According to Rutgers, yes!
According to this New York Times news report, the university commissioned a study of the question in 2018. Here's what the study is said to have found:
KRAMER (10/15/20): At Rutgers, a study commissioned in 2018 by the university’s faculty union showed that when adjusted for rank, women who are tenured earned on average about 2 percent less than men. Because women make up only 30 percent of full professors and 20 percent of distinguished professors, the study also examined pay discrepancies among faculty members of different ranks.
We're puzzled by the logic of that second sentence, but let's let that go.
According to the study, tenured women earned two percent less than (tenured?) men—"when adjusted for rank."
What does it mean to "adjust for rank?" Based on the somewhat murky report, some Rutgers professors are "full professors," while others are "distinguished professors."
Does every tenured professor fit into one group or the other? We don't know, but that seems to be the matter of "rank" to which the report refers.
Among tenured professors, that looks like a rather small wage gap. By the way, was seniority—years of service—figured into the comparison?
The Times report doesn't say. But then, what else is new?

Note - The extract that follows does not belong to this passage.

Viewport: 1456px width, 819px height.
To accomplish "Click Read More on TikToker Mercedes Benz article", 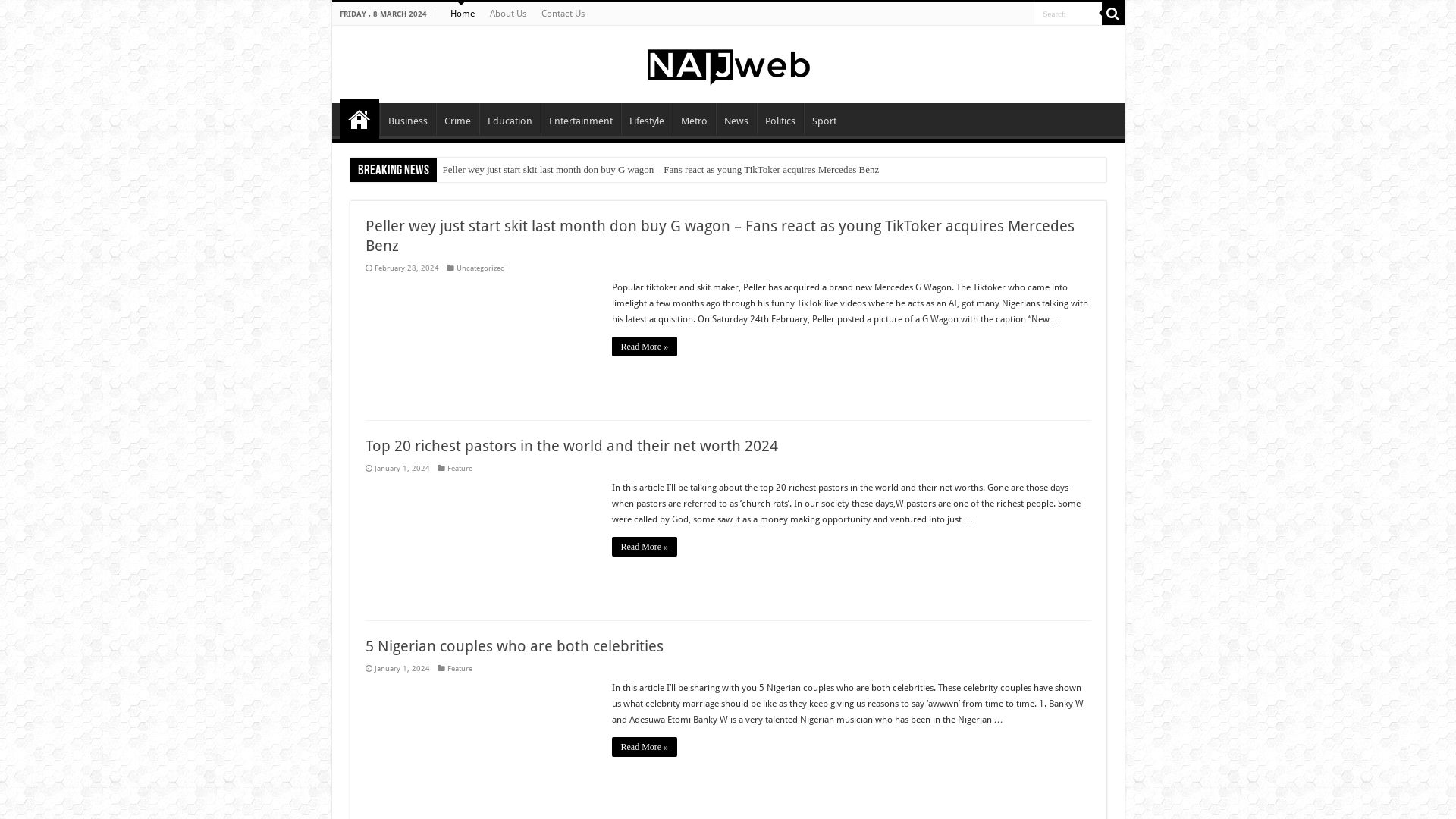I will coord(644,346).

In that first passage, Jill Kramer reported what the study showed when adjustment was made for rank. In her next paragraph, Kramer reported this:
KRAMER (continuing directly): When rank was eliminated, women’s pay lagged more than 7 percent on average to men’s salaries, according to the study.
Women comprise a smaller percentage of the "distinguished professor" group. Is that because the university's female professors are, on average, younger and/or more recently hired? Or are tenured women, all basic factors being equal, less likely to get rated as "distinguished?"
We have no idea.
Kramer cited results of the study in the context of a news report about lawsuits brought against Rutgers by five female professors. These professors allege that they're being paid less than their male counterparts by what sounds like a set of large amounts.
The liberal world likes to talk about the gender wage gap. We especially like to make claims about this gap which everyone knows to be false.
Stating the obvious, women shouldn't be paid less than comparably qualified men, not even by two percent. But doggone it! When it comes time to examine cases, we tend to get handed lazy journalistic work.